Something’s going on… something different. Something VERY different… 
 
I was going through a fast food drive-thru a couple nights ago and talked to the girl at the window for just a few minutes… It wasn’t a long conversation, but enough time went by for me to find out that she was really excited to go home that day. Her dad had been in the hospital for 4 months with a lot of different health issues, and she said she would be able to see him once she got off work… I gave my usual response: “That’s so great that he’s coming home! I hope you have a great night with him!” blah blah blah… I left. But as soon as I pulled out, I started praying for two things: her dad… and boldness.
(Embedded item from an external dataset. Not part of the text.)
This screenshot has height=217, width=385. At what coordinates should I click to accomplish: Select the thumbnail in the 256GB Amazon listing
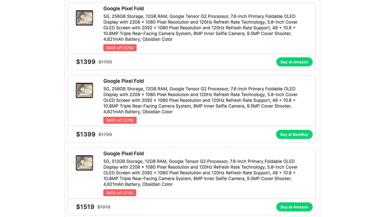point(84,18)
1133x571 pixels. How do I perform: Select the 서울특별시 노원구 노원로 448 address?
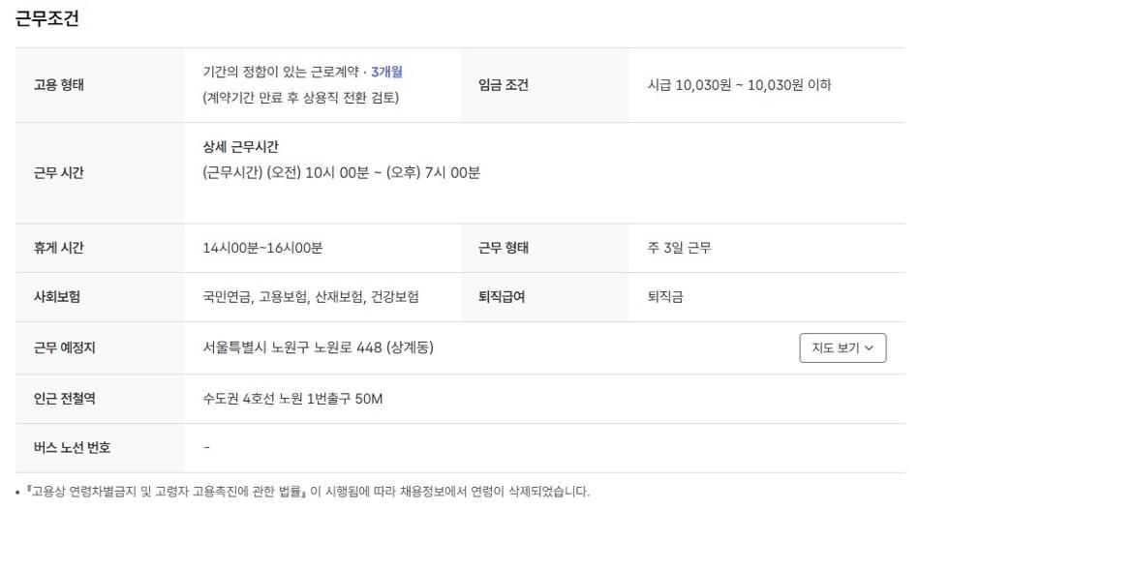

I realized that I didn’t want to respond that way anymore… no, it’s not bad by any means, but I have an INCREDIBLE Someone inside me… Someone I’ve been keeping locked up for my own special purposes… Someone I discuss with other believers…  selfish, yes? 
 
I’m sick of it.
 
And I told the Lord I’m sick of it… 
 
I got back home and after about an hour, I began journaling… I wrote a lot of the stuff I just mentioned and said, “For as long as I’m alive, I have a voice… Death should be the only excuse for my silence. But, oh look, I’m not dead…  Jesus, I want people to know more about YOU when I speak… I want to be Your voice.”  
 
“Go back…”
 
WHAT!? I was literally lying in bed… yes, I’m such an 96 year old grandma (sleep = fun – remember that, kids)… It was close to 9:45, and the girl got off work at 10… I didn’t really have time to argue, so I wrote a quick note, got to the restaurant at 9:56, and pulled up to the window… I didn’t really know what to say, but I seriously felt the Lord pressing my heart to tell her how much He loves her… “What else, Lord? What else do I say?” That was it. 
 
“Hi *smile,* I was here earlier, and you were telling me about your dad… I just felt like I needed to come back and tell you that Jesus Christ loves you very much, and you’re precious to Him. I’ve been praying for your dad since I was here earlier, and I wanted to give this to you…” 
 
She started crying.
 
I said a little more after I handed her the note… and when I drove off, I could NOT stop the tears… 
 
Oh hey, passion! I didn’t see you there… I’m about to BURST. People are hurting… they need Him… He wants them… and He wants to use me? DANG. 
 
While I was at training camp, something happened… and it wasn’t a spiritual high. It was something permanent… I guess I can say truth “happened.” I’ve been asking the Holy Spirit to fill me. I’ve been asking the Lord for His heart… I want His passion to be mine…. And I want so much more of Him.
 
It doesn’t take Him very long to answer those requests…
 
And I realize that leaving the country doesn’t make me a missionary…  I’m not about to become one as soon as I step foot in Romania… I am one. Right now. For the first time in… uhh, probably forever, I could care less about my fears – my Father has things to do, and I need to stop getting in His way… It took me 22 years to realize this, but praise the LORD for His patience… 
 
Hello, freedom… Let’s hang out more often.